* _Directions for this task_
Skip the pictures. Return exactly the lines from the one containing "Task: Choose 悬停 as lost-link action" through the end of the entries below.

* _Available data_
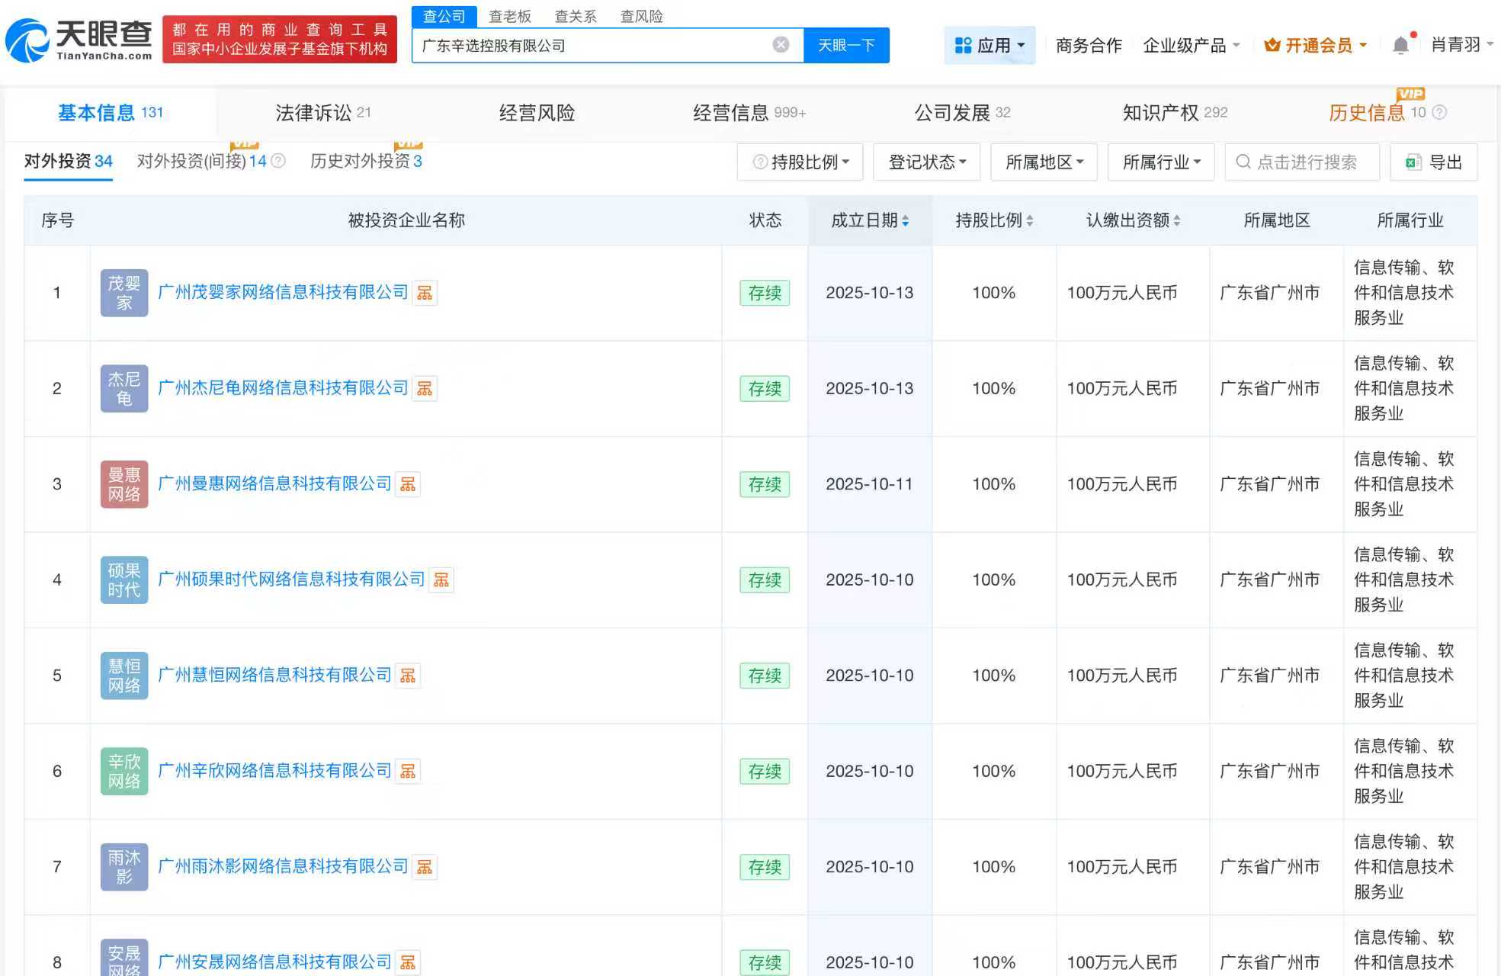Open the 所属地区 filter dropdown
The image size is (1501, 976).
pyautogui.click(x=1044, y=162)
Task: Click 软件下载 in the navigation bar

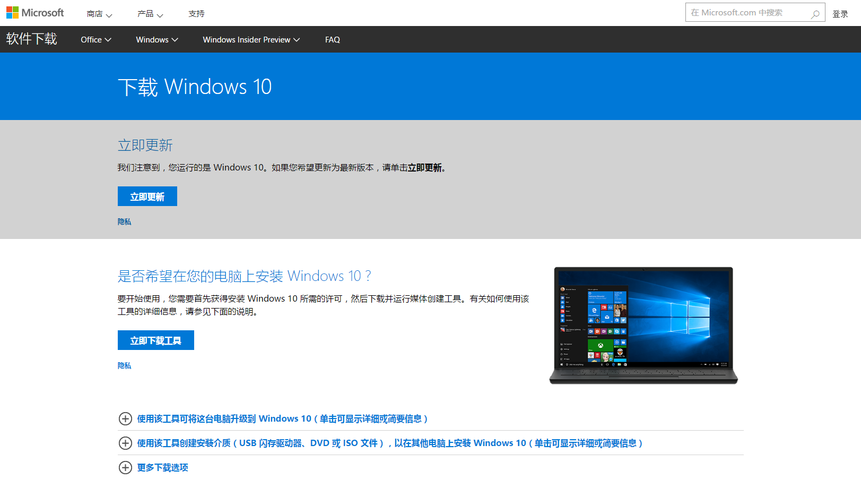Action: pyautogui.click(x=31, y=39)
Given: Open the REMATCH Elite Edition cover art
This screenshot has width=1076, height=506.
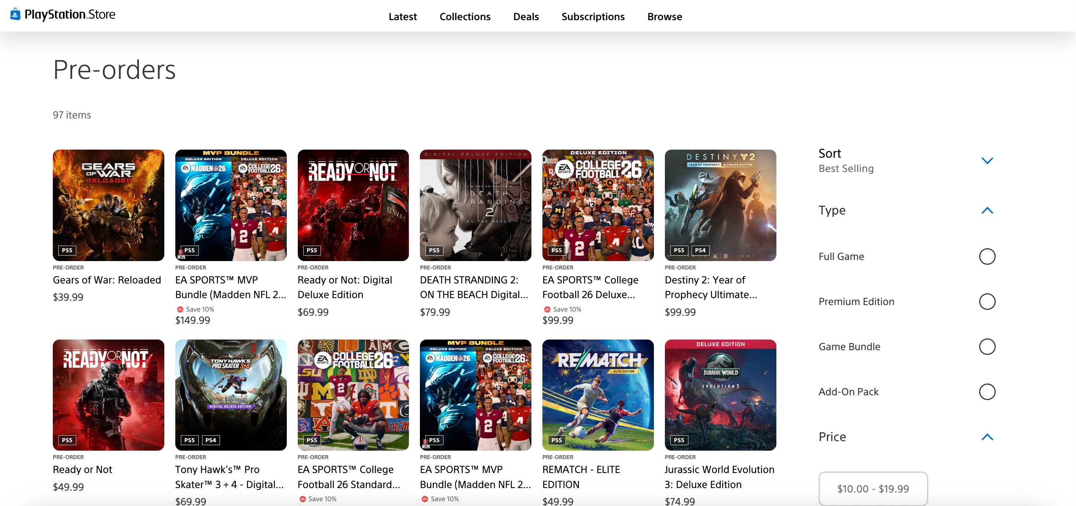Looking at the screenshot, I should [598, 395].
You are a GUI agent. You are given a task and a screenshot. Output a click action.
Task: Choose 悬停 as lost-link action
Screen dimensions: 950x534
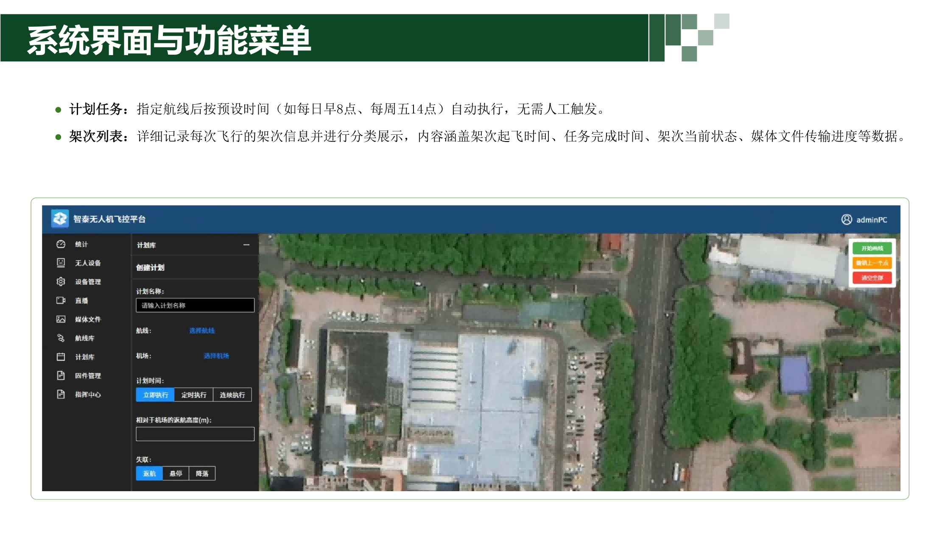[176, 473]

* _Response below_
Task: Choose 悬停 as lost-link action
Screen dimensions: 950x534
[176, 473]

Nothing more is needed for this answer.